» EXERCISE AIM:
Output all the entries below. Each must match exactly.

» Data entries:

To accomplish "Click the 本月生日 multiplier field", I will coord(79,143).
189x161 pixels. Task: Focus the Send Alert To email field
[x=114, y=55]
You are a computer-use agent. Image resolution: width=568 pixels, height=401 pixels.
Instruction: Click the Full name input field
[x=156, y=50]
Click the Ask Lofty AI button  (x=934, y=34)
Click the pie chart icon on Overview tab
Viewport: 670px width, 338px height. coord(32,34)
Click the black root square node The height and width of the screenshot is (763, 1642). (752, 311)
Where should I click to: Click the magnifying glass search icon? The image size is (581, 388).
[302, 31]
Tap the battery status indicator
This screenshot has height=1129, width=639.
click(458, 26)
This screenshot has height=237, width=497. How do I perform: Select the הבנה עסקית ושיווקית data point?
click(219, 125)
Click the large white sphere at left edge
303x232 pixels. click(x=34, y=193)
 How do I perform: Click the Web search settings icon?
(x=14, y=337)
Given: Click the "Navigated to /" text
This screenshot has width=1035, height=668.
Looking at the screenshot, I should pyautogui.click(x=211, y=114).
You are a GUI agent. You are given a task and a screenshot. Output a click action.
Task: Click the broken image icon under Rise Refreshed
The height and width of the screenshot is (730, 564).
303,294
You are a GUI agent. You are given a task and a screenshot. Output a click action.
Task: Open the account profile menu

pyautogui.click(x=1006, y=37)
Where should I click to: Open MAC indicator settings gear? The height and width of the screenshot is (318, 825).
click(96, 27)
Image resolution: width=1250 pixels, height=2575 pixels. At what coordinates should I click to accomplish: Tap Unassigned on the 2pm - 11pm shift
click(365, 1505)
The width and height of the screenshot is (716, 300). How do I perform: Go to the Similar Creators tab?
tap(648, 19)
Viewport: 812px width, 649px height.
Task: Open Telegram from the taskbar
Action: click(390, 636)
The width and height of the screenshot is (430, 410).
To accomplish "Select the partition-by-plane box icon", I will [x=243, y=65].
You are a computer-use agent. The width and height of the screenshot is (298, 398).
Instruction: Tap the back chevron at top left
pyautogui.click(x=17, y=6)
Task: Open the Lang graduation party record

» YOUR RESPONSE:
To accomplish "Click the 本月生日 multiplier field", I will coord(79,143).
189x161 pixels. Task: Focus the Send Alert To email field
[x=114, y=55]
You are a computer-use agent. Image resolution: width=568 pixels, height=401 pixels.
Instruction: Click the Full name input field
[x=156, y=50]
Click the Ask Lofty AI button  (x=934, y=34)
Click the pie chart icon on Overview tab
Viewport: 670px width, 338px height. coord(32,34)
Click the black root square node The height and width of the screenshot is (763, 1642). (752, 311)
Where should I click to: Click the magnifying glass search icon? The image size is (581, 388).
[302, 31]
Tap the battery status indicator
This screenshot has height=1129, width=639.
click(458, 26)
This screenshot has height=237, width=497. How do I perform: Select the הבנה עסקית ושיווקית data point?
click(219, 125)
Click the large white sphere at left edge
303x232 pixels. click(x=34, y=193)
 How do I perform: Click the Web search settings icon?
(x=14, y=337)
Given: Click the "Navigated to /" text
This screenshot has width=1035, height=668.
Looking at the screenshot, I should pyautogui.click(x=211, y=114).
You are a GUI agent. You are given a task and a screenshot. Output a click action.
Task: Click the broken image icon under Rise Refreshed
The height and width of the screenshot is (730, 564).
303,294
You are a GUI agent. You are given a task and a screenshot. Output a click action.
Task: Open the account profile menu

pyautogui.click(x=1006, y=37)
Where should I click to: Open MAC indicator settings gear? The height and width of the screenshot is (318, 825).
click(96, 27)
Image resolution: width=1250 pixels, height=2575 pixels. At what coordinates should I click to accomplish: Tap Unassigned on the 2pm - 11pm shift
click(365, 1505)
The width and height of the screenshot is (716, 300). How do I perform: Go to the Similar Creators tab?
tap(648, 19)
Viewport: 812px width, 649px height.
Task: Open Telegram from the taskbar
Action: click(390, 636)
The width and height of the screenshot is (430, 410).
To accomplish "Select the partition-by-plane box icon", I will [x=243, y=65].
You are a computer-use agent. The width and height of the screenshot is (298, 398).
Instruction: Tap the back chevron at top left
pyautogui.click(x=17, y=6)
Task: Open the Lang graduation party record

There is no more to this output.